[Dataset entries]
□ □ □ □

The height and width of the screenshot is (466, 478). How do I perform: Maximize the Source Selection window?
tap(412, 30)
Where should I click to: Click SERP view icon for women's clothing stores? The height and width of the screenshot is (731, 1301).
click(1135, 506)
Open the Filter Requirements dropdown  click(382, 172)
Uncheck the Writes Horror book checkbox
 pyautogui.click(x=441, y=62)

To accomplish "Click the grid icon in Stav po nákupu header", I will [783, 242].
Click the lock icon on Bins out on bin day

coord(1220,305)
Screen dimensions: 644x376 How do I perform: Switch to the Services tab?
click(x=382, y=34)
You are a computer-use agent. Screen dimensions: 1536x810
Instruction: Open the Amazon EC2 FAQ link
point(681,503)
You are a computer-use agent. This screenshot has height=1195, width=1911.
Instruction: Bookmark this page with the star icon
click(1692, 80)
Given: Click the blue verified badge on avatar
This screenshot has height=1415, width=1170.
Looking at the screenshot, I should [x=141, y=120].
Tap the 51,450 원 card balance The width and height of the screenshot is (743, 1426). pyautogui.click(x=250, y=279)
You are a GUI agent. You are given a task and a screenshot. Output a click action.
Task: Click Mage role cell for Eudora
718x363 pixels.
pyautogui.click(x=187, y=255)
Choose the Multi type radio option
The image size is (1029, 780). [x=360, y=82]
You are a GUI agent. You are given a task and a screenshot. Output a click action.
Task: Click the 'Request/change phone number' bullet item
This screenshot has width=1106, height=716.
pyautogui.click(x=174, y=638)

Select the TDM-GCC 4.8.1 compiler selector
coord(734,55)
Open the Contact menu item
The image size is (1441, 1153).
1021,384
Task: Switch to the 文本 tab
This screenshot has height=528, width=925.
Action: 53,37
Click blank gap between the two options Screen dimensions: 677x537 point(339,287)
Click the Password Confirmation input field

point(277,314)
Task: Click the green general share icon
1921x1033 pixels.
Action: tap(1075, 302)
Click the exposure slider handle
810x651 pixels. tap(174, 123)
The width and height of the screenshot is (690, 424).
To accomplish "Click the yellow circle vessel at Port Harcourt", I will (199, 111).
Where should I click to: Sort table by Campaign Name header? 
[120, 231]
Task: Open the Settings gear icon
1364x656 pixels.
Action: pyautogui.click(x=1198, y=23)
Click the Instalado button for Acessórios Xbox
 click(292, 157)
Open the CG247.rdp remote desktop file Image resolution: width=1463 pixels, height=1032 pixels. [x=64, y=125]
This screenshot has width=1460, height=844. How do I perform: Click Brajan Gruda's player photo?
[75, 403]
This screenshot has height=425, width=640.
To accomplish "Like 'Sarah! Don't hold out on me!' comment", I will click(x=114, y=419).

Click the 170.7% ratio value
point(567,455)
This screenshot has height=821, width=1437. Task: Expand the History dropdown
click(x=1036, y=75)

□ □ □ □

Work to be completed: In the entries above, find the line holding "You are a computer-use agent. Screen" and the line holding "The width and height of the screenshot is (690, 424)."; print both of them and every line between, exactly, and nothing else.

Written solution:
You are a computer-use agent. Screen dimensions: 1536x810
Instruction: Open the Amazon EC2 FAQ link
point(681,503)
You are a computer-use agent. This screenshot has height=1195, width=1911.
Instruction: Bookmark this page with the star icon
click(1692, 80)
Given: Click the blue verified badge on avatar
This screenshot has height=1415, width=1170.
Looking at the screenshot, I should [x=141, y=120].
Tap the 51,450 원 card balance The width and height of the screenshot is (743, 1426). pyautogui.click(x=250, y=279)
You are a GUI agent. You are given a task and a screenshot. Output a click action.
Task: Click Mage role cell for Eudora
718x363 pixels.
pyautogui.click(x=187, y=255)
Choose the Multi type radio option
The image size is (1029, 780). [x=360, y=82]
You are a GUI agent. You are given a task and a screenshot. Output a click action.
Task: Click the 'Request/change phone number' bullet item
This screenshot has width=1106, height=716.
pyautogui.click(x=174, y=638)

Select the TDM-GCC 4.8.1 compiler selector
coord(734,55)
Open the Contact menu item
The image size is (1441, 1153).
1021,384
Task: Switch to the 文本 tab
This screenshot has height=528, width=925.
Action: 53,37
Click blank gap between the two options Screen dimensions: 677x537 point(339,287)
Click the Password Confirmation input field

point(277,314)
Task: Click the green general share icon
1921x1033 pixels.
Action: tap(1075, 302)
Click the exposure slider handle
810x651 pixels. tap(174, 123)
The width and height of the screenshot is (690, 424).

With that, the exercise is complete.